====== Stored data

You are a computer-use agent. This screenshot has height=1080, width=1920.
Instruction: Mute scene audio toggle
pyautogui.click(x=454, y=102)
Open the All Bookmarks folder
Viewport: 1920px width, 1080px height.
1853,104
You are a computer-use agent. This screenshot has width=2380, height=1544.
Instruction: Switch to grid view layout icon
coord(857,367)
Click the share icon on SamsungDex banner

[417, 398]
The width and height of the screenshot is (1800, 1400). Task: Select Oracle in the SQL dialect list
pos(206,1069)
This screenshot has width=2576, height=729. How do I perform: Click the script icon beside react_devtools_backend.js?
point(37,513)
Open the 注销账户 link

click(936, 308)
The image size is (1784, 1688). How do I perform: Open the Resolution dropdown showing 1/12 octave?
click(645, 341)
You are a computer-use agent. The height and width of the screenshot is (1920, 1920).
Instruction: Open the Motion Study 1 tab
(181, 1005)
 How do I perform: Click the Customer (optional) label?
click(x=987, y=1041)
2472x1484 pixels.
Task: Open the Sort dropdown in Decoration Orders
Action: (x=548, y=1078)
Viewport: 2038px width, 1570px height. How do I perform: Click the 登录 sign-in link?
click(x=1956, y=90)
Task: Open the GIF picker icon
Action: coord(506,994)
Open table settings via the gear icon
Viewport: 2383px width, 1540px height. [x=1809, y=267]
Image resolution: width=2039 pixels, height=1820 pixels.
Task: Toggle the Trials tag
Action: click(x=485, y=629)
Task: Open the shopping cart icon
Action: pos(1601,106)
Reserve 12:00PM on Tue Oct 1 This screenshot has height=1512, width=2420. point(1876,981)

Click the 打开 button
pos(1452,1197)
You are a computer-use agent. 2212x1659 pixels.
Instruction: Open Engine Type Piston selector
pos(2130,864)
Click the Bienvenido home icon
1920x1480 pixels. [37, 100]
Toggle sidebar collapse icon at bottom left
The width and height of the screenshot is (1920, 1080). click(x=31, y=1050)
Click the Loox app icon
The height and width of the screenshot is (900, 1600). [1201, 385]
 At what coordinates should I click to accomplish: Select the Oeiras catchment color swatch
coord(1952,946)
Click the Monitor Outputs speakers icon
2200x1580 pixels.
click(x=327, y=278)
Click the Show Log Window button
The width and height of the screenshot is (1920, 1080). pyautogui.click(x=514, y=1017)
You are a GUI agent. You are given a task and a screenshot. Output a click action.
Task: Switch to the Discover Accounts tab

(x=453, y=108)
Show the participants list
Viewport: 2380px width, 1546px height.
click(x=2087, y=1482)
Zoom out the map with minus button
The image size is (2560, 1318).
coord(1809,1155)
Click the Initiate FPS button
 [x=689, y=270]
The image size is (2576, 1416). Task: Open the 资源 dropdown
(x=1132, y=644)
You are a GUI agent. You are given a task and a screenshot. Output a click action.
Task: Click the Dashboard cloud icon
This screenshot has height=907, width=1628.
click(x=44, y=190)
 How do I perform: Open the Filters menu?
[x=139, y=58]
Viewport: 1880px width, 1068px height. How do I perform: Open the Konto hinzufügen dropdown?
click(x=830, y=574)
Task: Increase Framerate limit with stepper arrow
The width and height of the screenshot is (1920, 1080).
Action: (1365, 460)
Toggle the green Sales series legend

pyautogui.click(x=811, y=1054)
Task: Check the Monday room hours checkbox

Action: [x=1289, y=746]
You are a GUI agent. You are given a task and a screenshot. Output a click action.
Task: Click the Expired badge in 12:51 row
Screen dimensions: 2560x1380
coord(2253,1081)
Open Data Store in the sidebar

============

Exercise objective —
Check each line of the data for the word "computer", then state only how many lines hold it.

Final answer —
4